Stored records:
# # # # # # #
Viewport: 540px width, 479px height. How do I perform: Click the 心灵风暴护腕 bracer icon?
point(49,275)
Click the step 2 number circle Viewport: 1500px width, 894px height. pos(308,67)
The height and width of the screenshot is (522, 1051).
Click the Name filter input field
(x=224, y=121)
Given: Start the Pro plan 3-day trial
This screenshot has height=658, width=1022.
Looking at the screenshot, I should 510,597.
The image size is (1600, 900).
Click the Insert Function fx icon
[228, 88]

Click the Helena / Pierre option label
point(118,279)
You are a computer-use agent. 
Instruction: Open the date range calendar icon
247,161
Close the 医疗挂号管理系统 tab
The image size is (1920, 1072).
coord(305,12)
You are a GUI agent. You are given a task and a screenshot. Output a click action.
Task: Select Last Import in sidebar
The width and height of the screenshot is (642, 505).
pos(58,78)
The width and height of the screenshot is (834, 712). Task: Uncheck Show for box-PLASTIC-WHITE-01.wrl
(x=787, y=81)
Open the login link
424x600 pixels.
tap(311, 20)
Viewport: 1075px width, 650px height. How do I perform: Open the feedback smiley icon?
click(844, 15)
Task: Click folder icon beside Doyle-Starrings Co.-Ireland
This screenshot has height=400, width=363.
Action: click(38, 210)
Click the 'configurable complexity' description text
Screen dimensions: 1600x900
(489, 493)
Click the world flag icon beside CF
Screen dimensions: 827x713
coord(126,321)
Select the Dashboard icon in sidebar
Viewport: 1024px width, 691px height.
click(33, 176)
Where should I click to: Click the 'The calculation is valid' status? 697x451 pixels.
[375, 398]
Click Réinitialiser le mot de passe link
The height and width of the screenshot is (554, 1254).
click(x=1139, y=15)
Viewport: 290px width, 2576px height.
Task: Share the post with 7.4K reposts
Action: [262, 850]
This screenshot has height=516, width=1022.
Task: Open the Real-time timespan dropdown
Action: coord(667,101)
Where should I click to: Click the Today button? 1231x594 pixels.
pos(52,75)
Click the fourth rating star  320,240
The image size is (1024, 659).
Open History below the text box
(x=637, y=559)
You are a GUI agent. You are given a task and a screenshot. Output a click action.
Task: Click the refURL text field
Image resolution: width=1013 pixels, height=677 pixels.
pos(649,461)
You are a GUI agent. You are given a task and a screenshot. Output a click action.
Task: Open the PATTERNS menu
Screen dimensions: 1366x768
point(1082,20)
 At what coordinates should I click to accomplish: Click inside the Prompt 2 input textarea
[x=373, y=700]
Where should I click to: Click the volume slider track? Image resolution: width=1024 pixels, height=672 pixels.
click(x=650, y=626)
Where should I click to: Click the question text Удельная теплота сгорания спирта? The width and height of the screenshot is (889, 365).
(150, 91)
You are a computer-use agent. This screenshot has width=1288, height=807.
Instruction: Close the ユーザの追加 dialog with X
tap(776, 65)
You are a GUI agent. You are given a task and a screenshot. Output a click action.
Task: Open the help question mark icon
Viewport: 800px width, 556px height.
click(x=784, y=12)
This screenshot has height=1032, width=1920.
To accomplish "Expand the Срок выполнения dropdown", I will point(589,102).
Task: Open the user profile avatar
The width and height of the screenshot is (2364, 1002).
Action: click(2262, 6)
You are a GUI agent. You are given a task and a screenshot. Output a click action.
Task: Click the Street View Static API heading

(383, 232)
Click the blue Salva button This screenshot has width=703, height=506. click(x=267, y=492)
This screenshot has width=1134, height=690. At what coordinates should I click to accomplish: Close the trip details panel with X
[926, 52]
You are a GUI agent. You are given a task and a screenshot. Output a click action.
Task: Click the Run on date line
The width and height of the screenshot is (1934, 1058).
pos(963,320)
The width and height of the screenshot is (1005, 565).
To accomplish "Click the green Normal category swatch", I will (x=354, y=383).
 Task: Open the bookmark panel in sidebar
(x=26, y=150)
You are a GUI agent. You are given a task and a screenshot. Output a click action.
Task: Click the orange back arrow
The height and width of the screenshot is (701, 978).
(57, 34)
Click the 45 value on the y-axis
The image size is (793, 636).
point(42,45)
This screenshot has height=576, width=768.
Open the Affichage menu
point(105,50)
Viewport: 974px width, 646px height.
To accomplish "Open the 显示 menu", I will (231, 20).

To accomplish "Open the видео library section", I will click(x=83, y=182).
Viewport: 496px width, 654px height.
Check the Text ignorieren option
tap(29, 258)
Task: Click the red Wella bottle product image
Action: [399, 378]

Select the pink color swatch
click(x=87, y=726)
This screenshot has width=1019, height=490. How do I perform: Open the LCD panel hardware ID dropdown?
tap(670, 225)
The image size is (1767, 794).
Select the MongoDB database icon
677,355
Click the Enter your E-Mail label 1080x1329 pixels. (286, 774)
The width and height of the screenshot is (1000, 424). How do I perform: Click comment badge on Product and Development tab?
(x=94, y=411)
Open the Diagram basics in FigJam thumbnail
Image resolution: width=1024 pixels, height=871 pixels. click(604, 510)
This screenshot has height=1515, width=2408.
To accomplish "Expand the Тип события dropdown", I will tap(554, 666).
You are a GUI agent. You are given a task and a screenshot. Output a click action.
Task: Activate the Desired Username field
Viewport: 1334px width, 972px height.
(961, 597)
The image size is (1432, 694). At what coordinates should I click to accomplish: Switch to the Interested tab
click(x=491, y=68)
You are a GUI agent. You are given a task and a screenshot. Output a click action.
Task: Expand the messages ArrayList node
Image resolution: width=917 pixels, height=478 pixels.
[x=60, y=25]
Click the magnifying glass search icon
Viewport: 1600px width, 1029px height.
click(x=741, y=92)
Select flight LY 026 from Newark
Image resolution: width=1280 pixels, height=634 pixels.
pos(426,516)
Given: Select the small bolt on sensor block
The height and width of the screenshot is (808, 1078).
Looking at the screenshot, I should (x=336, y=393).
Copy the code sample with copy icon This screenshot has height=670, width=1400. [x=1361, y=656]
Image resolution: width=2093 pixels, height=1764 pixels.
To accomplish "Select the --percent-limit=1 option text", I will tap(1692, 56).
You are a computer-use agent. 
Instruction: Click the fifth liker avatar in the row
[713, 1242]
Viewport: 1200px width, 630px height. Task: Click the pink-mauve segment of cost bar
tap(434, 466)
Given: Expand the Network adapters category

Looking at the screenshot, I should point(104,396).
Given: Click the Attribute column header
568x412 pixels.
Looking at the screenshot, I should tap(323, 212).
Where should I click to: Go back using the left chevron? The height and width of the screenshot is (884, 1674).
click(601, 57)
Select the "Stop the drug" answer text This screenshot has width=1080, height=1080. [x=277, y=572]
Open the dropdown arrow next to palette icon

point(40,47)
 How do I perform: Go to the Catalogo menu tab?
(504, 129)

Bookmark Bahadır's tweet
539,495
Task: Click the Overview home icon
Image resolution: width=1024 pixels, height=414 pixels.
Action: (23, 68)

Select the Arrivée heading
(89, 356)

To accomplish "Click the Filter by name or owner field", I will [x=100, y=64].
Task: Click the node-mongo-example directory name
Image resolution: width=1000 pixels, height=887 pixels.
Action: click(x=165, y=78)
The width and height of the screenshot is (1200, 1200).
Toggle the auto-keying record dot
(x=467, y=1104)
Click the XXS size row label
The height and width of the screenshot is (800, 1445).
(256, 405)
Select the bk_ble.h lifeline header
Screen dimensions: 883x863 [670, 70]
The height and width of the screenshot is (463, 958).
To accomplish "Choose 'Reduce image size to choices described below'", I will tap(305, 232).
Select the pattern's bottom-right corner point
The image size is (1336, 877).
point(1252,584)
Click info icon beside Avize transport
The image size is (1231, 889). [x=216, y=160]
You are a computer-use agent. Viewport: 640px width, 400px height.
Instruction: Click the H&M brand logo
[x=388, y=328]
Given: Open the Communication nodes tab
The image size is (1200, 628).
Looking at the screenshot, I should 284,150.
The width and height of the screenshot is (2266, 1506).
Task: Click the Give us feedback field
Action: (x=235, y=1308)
# # # # # # #
The answer should contain only the lines from the first line of the entries through the line holding "The height and width of the screenshot is (522, 1051).", each exactly as written.

Viewport: 540px width, 479px height. How do I perform: Click the 心灵风暴护腕 bracer icon?
point(49,275)
Click the step 2 number circle Viewport: 1500px width, 894px height. pos(308,67)
The height and width of the screenshot is (522, 1051).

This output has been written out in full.